🤖 AI Summary
Automated hyperparameter learning in variational regularization—particularly within bilevel optimization frameworks—is hindered by the inability to compute exact objective values and hypergradients, preventing reliable step-size selection due to unknown Lipschitz constants.
Method: We propose an adaptive bilevel optimization method that requires neither exact function evaluations nor gradient computations.

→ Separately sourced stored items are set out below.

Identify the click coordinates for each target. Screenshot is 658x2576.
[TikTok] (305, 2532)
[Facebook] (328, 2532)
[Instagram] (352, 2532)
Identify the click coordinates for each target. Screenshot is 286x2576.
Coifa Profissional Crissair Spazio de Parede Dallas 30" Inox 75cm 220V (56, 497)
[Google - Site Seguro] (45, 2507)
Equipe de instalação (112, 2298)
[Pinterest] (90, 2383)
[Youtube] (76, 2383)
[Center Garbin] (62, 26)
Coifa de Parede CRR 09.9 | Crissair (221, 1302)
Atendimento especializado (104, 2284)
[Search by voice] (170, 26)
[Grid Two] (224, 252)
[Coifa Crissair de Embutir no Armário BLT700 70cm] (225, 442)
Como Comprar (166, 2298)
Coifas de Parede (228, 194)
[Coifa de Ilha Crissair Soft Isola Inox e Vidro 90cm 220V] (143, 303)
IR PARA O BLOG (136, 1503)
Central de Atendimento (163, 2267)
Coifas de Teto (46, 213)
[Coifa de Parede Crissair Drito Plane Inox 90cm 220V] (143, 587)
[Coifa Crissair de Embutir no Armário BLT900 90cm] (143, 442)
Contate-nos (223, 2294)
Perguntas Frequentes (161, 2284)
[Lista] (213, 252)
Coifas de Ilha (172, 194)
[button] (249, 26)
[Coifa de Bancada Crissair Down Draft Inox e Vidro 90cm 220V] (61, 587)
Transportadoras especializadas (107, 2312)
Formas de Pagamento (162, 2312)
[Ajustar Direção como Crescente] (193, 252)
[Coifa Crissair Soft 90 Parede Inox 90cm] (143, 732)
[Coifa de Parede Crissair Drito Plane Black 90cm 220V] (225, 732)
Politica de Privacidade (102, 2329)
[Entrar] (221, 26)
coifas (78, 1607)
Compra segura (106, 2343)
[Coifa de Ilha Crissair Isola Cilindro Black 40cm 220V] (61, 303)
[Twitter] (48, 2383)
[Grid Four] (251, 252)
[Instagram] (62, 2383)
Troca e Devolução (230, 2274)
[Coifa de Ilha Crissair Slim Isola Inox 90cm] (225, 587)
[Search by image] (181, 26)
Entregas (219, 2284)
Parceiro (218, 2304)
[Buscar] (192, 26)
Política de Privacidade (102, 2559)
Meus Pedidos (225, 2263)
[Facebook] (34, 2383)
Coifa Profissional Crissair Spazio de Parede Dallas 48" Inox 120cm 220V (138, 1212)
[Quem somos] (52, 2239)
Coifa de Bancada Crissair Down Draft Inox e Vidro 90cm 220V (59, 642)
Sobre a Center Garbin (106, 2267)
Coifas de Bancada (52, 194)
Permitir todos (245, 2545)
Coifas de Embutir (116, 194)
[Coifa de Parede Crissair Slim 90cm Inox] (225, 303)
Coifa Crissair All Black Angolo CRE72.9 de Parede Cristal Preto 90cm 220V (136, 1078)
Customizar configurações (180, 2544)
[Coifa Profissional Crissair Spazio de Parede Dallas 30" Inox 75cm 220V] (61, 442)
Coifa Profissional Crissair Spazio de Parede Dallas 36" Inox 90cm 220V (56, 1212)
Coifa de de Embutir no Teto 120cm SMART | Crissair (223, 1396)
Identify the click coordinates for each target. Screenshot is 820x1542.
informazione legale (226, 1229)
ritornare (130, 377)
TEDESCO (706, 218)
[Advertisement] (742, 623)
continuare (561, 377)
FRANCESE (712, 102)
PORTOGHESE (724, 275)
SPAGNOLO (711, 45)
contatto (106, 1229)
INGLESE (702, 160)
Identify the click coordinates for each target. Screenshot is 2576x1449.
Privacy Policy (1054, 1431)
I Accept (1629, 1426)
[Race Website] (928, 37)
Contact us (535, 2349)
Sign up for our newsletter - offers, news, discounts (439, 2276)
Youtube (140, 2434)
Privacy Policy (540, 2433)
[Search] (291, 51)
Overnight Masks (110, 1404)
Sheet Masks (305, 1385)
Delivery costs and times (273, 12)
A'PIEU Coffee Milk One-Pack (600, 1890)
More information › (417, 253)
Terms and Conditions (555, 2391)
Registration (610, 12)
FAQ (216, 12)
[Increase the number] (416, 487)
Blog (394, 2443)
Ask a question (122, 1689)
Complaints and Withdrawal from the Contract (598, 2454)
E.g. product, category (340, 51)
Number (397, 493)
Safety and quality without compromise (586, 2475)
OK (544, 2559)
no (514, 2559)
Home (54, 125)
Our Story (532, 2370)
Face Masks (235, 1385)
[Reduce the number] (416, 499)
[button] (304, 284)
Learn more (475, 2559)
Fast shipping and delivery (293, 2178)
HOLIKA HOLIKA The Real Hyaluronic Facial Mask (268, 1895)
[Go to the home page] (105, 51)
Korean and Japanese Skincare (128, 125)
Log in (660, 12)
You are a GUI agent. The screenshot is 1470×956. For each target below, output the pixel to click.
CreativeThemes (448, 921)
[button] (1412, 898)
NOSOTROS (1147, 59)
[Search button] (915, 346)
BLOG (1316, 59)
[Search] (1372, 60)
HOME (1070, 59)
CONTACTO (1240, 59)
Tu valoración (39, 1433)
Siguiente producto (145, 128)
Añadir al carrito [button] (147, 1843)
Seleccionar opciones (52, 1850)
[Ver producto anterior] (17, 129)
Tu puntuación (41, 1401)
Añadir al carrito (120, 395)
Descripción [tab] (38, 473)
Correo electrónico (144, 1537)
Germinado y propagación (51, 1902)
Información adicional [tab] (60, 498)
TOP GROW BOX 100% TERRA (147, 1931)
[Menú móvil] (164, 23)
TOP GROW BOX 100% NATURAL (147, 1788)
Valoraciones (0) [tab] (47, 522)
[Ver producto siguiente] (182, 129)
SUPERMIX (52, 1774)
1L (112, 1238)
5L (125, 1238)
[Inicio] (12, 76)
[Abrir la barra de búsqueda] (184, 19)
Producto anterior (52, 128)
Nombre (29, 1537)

Contribution/Results: Our approach introduces (1) the first adaptive accuracy control mechanism based on inexact hypergradients, and (2) a coupled backtracking line search that jointly adapts computational accuracy and step size—eliminating dependence on pre-specified Lipschitz constants or manual tuning. We validate the method on total variation denoising, Field of Experts, and multinomial logistic regression, demonstrating high efficiency, robustness, and weak sensitivity to initial accuracy and step-size choices. This provides a reliable, practical paradigm for hyperparameter estimation in imaging and data science.
📝 Abstract
Various tasks in data science are modeled utilizing the variational regularization approach, where manually selecting regularization parameters presents a challenge. The difficulty gets exacerbated when employing regularizers involving a large number of hyperparameters. To overcome this challenge, bilevel learning can be employed to learn such parameters from data. However, neither exact function values nor exact gradients with respect to the hyperparameters are attainable, necessitating methods that only rely on inexact evaluation of such quantities. State-of-the-art inexact gradient-based methods a priori select a sequence of the required accuracies and cannot identify an appropriate step size since the Lipschitz constant of the hypergradient is unknown. In this work, we propose an algorithm with backtracking line search that only relies on inexact function evaluations and hypergradients and show convergence to a stationary point. Furthermore, the proposed algorithm determines the required accuracy dynamically rather than manually selected before running it. Our numerical experiments demonstrate the efficiency and feasibility of our approach for hyperparameter estimation on a range of relevant problems in imaging and data science such as total variation and field of experts denoising and multinomial logistic regression. Particularly, the results show that the algorithm is robust to its own hyperparameters such as the initial accuracies and step size.